坂口美里とガルダスト

「もちろん、極秘事項だけだけどね。」


 フフフと笑うカオリだけど、私にとって見たら、ちっとも笑えるような内容ではなった。


「だったら、すぐにでも止めないと!!でなければ、警察に突き出すとか・・・」


「どうやって?」


 その言葉を口にした瞬間。カオリの顔が酷くゆがんだのが見て取れた。


「・・・・・・どうやってって・・・。」


 私が、言葉に詰まっていると。


「証拠なんて、どこにもないわ。産業スパイがバレたら、それこそ罰せられるのは私たちの方よ。」


 確かにそうだ。


 スパイは当然違法であり、それがバレたら、責められるのはあのハゲ豚ではなく、むしろカオリたちの方だ。


「ガルダストを使うって言うのは・・・?」


「無理よ。さっき言ったでしょ?動かせる機体がもうあまりないの。エネルギーの問題ね。」


「エネルギー?」


 その単語に私の頭に少しだけ引っかかるものがあった。


 もしかしたら、もしかするかもしれない。


「そう。エネルギー。・・・鉄人機を動かすにはガトトリノっていう、特殊なエネルギーが必要なの。
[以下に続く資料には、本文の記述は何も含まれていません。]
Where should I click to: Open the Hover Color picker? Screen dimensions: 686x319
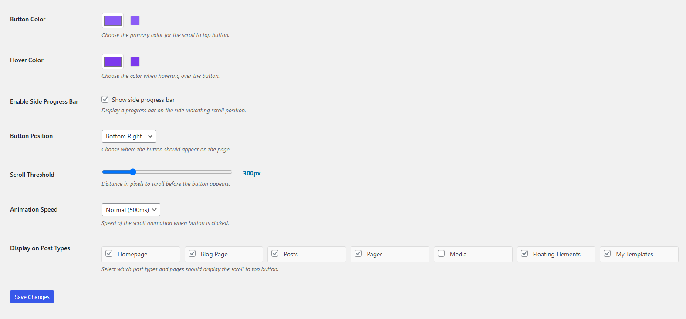(x=112, y=61)
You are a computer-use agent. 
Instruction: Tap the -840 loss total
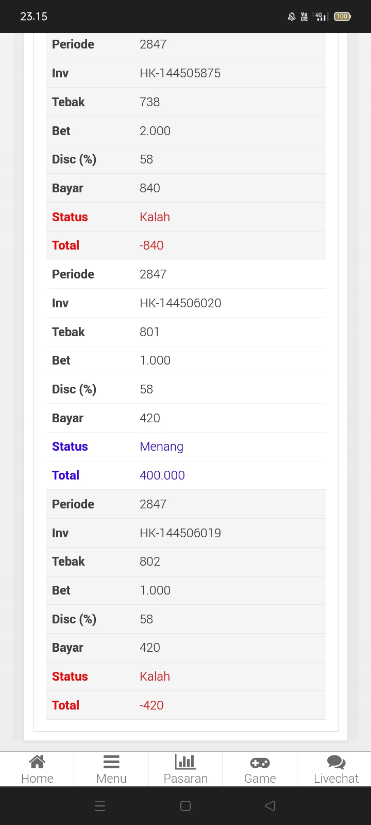point(151,245)
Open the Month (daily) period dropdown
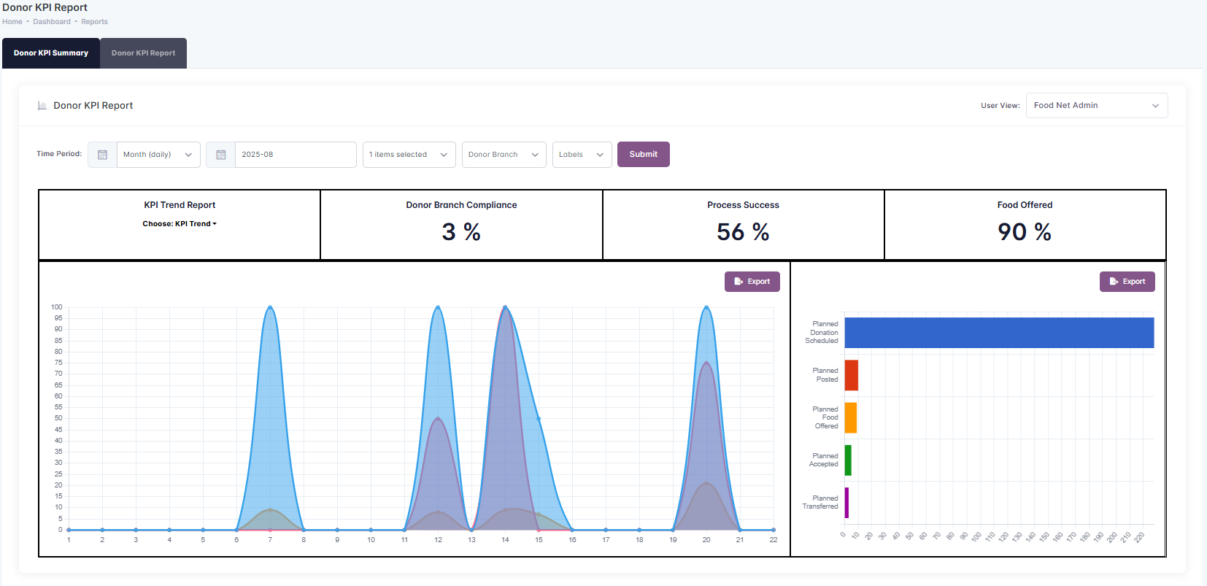Screen dimensions: 1207x586 pos(158,155)
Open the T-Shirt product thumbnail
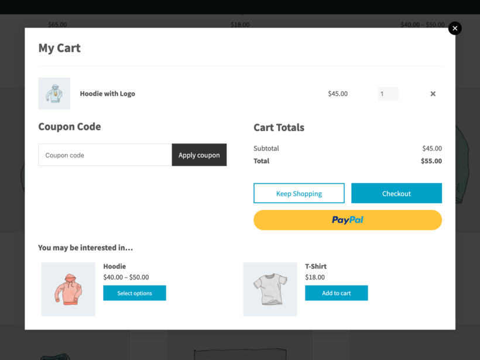 [270, 289]
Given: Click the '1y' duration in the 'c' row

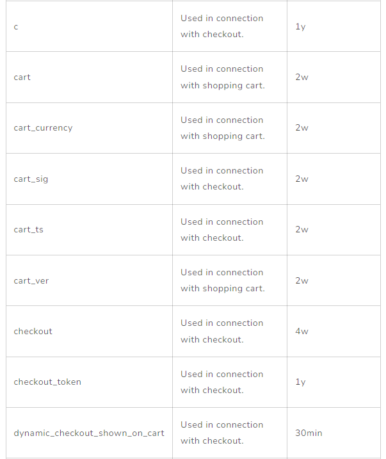Looking at the screenshot, I should tap(300, 27).
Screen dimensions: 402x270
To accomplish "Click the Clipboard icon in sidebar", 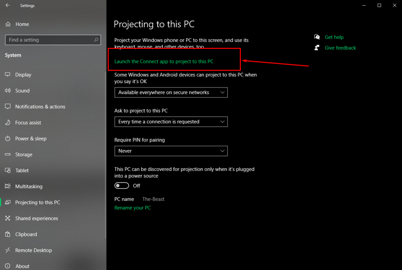I will point(8,234).
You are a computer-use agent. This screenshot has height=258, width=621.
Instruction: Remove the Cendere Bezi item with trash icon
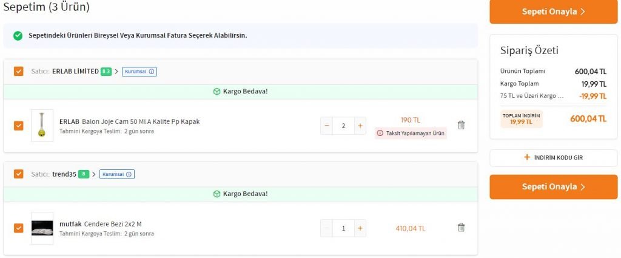[x=461, y=228]
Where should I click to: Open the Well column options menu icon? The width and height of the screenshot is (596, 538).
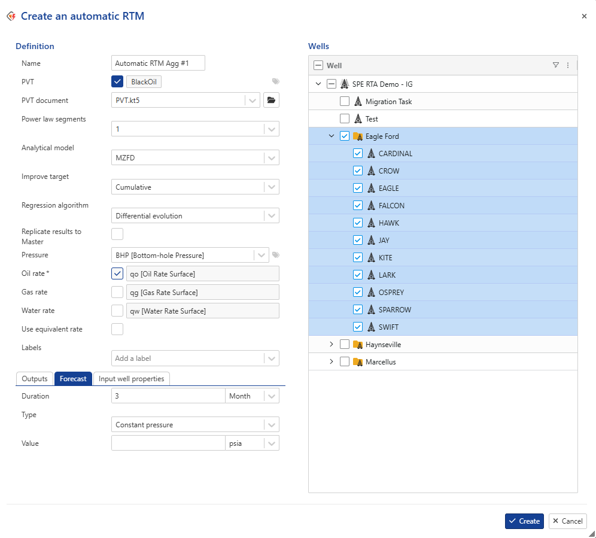click(568, 65)
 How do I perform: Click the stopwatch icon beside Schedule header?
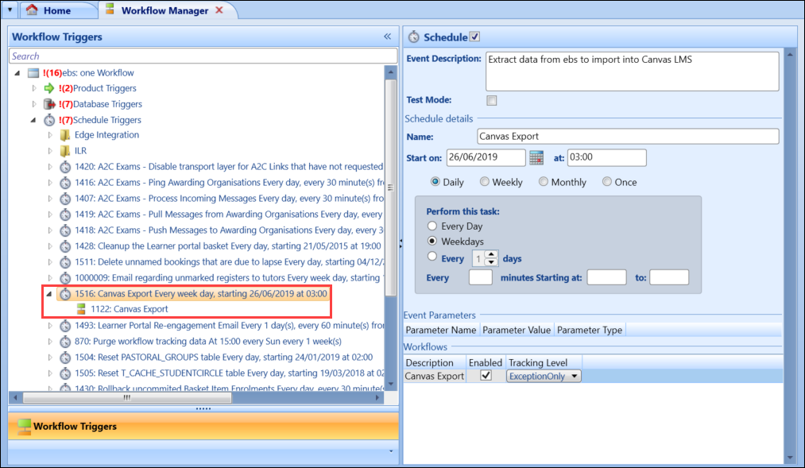[x=412, y=36]
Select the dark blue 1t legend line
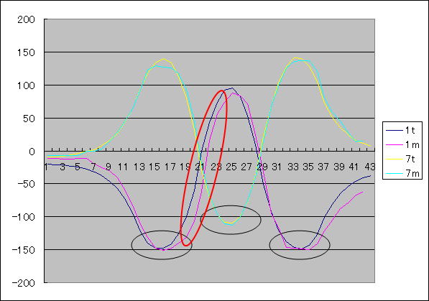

当然、その販売元もアルタス財閥管轄だわ。販売されていた当初は、ガトトリノも大幅に、格安で私たちに分けていたんだけどね・・・3年前、つまりは、先ほど私が話した計画が立案されるや否や、途端にエネルギーの販売をストップさせたの。・・・まぁ、無理もないわよね。他の鉄人機が動いたら、アルタスの計画、丸つぶれですもの・・・。」


 カオリの顔は、本当に苦々しそうだった。


 よほど、悔しいのだろう。


 アルタスの思い通りにしかならない、現状が・・・。